The 2017 National Book Award shortlists are as follows:
Fiction:
- Dark at the Crossing by Elliot Ackerman (Knopf)
- The Leavers by Lisa Ko (Algonquin)
- Pachinko by Min Jin Lee (Grand Central)
- Her Body and Other Parties: Stories by Carmen Maria Machado (Graywolf)
- Sing, Unburied, Sing by Jesmyn Ward (Scribner)
Nonfiction:
- Never Caught: The Washingtons’ Relentless Pursuit of Their Runaway Slave, Ona Judge by Erica Armstrong Dunbar (Atria/37 INK)
- The Evangelicals: The Struggle to Shape America by Frances FitzGerald (Simon & Schuster)
- The Future Is History: How Totalitarianism Reclaimed Russia by Masha Gessen (Riverhead)
- Killers of the Flower Moon: The Osage Murders and the Birth of the FBI by David Grann (Doubleday)

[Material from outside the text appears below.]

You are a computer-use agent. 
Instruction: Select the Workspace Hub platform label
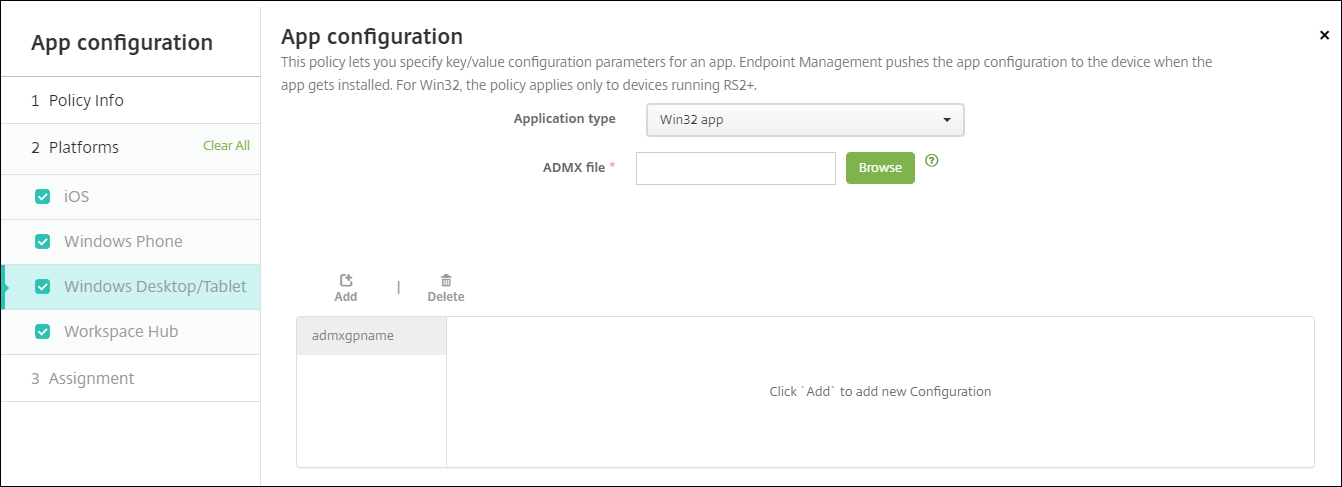click(121, 332)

- Democracy in Chains: The Deep History of the Radical Right’s Stealth Plan for America by Nancy MacLean (Viking)
Poetry:
- Frank Bidart, Half-light: Collected Poems 1965-2016 by Frank Bidart (Farrar, Straus and Giroux)
- The Book of Endings by Leslie Harrison (University of Akron Press)
- WHEREAS by Layli Long Soldier (Graywolf)
- In the Language of My Captor by Shane McCrae (Wesleyan University Press)
- Don’t Call Us Dead: Poems by Danez Smith (Graywolf)
Young People’s Literature:
- What Girls Are Made Of by Elana K. Arnold (Lerner/Carolrhoda Lab)
- Far from the Tree by Robin Benway (HarperTeen)
- I Am Not Your Perfect Mexican Daughter by Erika L. Sánchez (Knopf)
- Clayton Byrd Goes Underground by Rita Williams-Garcia (HarperCollins/Amistad)
- American Street by Ibi Zoboi (HarperCollins/Balzer + Bray)
Publishers submitted a total of 1,529 books for this year’s National Book Awards: 394 in fiction, 553 in nonfiction, 245 in poetry, and 337 in young people’s literature. Decisions are made confidentially by four independent panels of judges.
The winners will be announced on Wednesday, November 15 at the 68th National Book Awards ceremony and benefit dinner at Cipriani Wall Street in New York City. Two lifetime achievement awards will also be presented at the dinner: Annie Proulx will be recognized with the National Book Foundation’s Medal for Distinguished Contribution to American Letters, presented by Anne Hathaway, and Scholastic chairman Dick Robinson will receive the Foundation’s Literarian Award for Outstanding Contribution to the American Literary Community.